Il carabiniere italiano non è un poliziotto, né un gendarme. Pura espressione
dell’anima nazionale il carabiniere italiano, istituzione unica, vanto della
nostra Patria, è plasmato d’umanità e di saggezza, di prudenza e di bontà,
d’eroismo e di sacrificio. Fior fiore della gioventù italica, i carabinieri
compiono nel decoro dell’onorata divisa, nella compostezza del loro tratto,
un’opera d’educazione, costituiscono una scuola di gentilezza e di civiltà.
Una mano omicida e sacrilega ha stroncato questa giovinezza degna dell’arma
Benemerita, ha reciso un fiore di questo giardino di virtù e d’elezione, ha
spento la vita di quest’eroe, che per non uccidere è stato ucciso.
Fra i carabinieri della nostra stazione, tutti cari figlioli, il carabiniere
Agnesod attraeva l’attenzione per una nota particolare di sensibilità del suo
carattere.
Io lo ricordo, ricordo di averlo osservato un giorno mentre regolava la fila
delle donne dinanzi ad una rivendita di sale. Mi colpì il riguardo che egli
aveva verso le donne: un contegno formato di bontà condiscendente e rispettosa,
e lo vidi guidare amorevolmente una bambina in mezzo alla folla con sentimento
di paterna protezione.
E’ in quest’atto d’amore e di bontà gentile che il carabiniere Agnesod mi si
presenterà sempre nel ricordo, unito a quella tenera nostra bambina innocente,
protetta e guidata dalla sua mano forte.
Miei cari concittadini, da ieri, dalla prima notizia del nefando delitto,
un’immagine mi perseguita e mi stringe il cuore: l’immagine della povera mamma
di questo carabiniere ucciso.
Dove – domanderà questa madre desolata – dove hanno ucciso il mio Giusto?
A Irsina, le risponderanno, non combattendo di fronte al nemico, ma per mano
fraterna.
Chi potrà cancellare nel cuore di questa povera donna l’immagine, l’impressione
che Irsina sia un covo di belve? Che gli irsinesi siano un popolo senza fede e
senza pietà?
Ahi questo e ciò che punge maggiormente il mio sentimento di cittadino
d’Irsina.
Non desolata mamma lontana, no cari militi, che oggi piangete il vostro
compagno. Il delitto di pochi facinorosi traviati non deve macchiare il nome di
questa città, dove la bontà, la civiltà l’ordine ha un’antica tradizione.

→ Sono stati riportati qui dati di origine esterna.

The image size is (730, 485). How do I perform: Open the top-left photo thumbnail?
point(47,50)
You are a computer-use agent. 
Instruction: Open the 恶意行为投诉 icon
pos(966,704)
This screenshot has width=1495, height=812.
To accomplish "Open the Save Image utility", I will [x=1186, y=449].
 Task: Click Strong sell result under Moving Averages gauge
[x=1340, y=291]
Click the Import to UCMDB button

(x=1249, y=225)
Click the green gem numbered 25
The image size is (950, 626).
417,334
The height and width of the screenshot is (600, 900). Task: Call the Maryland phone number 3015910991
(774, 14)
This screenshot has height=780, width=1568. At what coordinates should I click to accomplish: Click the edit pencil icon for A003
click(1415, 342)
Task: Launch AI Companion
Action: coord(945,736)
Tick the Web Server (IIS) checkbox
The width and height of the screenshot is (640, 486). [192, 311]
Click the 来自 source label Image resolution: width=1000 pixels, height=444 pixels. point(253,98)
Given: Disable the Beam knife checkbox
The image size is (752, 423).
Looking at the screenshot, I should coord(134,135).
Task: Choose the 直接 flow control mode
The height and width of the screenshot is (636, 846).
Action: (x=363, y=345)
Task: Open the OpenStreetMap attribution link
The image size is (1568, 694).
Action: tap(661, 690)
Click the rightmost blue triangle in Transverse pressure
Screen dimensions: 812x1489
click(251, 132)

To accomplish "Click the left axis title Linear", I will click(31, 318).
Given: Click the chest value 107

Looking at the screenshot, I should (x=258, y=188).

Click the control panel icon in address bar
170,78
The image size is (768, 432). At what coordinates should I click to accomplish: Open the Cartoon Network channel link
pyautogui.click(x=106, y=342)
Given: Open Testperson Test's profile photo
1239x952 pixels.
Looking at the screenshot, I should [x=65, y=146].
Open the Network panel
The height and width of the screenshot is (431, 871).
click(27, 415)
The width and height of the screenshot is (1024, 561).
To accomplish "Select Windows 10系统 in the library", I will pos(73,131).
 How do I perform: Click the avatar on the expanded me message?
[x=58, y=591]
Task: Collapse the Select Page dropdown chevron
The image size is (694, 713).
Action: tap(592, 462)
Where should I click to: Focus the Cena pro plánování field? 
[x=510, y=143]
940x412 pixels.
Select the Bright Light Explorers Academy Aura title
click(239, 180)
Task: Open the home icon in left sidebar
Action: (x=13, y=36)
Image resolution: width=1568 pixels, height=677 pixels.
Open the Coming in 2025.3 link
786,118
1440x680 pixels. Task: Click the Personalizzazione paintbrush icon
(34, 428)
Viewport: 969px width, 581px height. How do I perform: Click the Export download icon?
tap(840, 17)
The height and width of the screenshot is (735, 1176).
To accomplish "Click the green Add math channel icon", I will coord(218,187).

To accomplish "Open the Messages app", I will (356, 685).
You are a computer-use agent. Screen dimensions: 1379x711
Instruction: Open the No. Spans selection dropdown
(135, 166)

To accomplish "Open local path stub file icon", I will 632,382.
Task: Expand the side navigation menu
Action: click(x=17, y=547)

Vedete questo tempio magnifico, vedete il nostro campanile millenario, le
nostre antiche mura, i nostri monumenti, le nostre istituzioni, essi vi dicono
che i nostri padri seguirono le vie del bene, dell’ordine, della gentilezza e
della bontà ispirata dalla Fede; e che noi seguiremo queste tracce, che
c’indicano la via della civiltà.
A questa mamma infelice, cui bisogna pur far sapere l’infausta perdita del suo
diletto figliolo, voi direte che tutta Irsina ha pianto sul suo caduto, che
tutte le madri hanno occupato il posto della sua mamma in doloroso compianto,
che tutte le fanciulle d’Irsina, hanno sfilato con gli occhi pieni di lagrime
avanti alla sua bara baciandogli le mani.
Dite a questa povera mamma che il corteo funebre ha percorso le vie della città
in mezzo ad un popolo che singhiozzava. Possa questa plebiscitaria
manifestazione di cordoglio valere a confortare il suo immenso dolore.
Miei cari concittadini, nell’ora oscura che attraversa la nostra patria, direi
tutta l’umanità, il sacrificio eroico del carabiniere Agnesod ha un valore di
redenzione e non deve rimanere inutile e vano.
Il suo sangue, che ha tinte di rosso le nostre strade cittadine, è lo stesso
sangue dei nostri fratelli caduti per terra, per mare, nei cieli in questa
funesta guerra che preparava nuovi destini delle nazioni.
Gli stranieri che oggi occupano il suolo della Patria ci osservano, osservano
se noi siamo degni d’ordinamenti liberi, e se immeritevoli di libertà, rimarremo
aggiogati ad una dura servitù straniera”.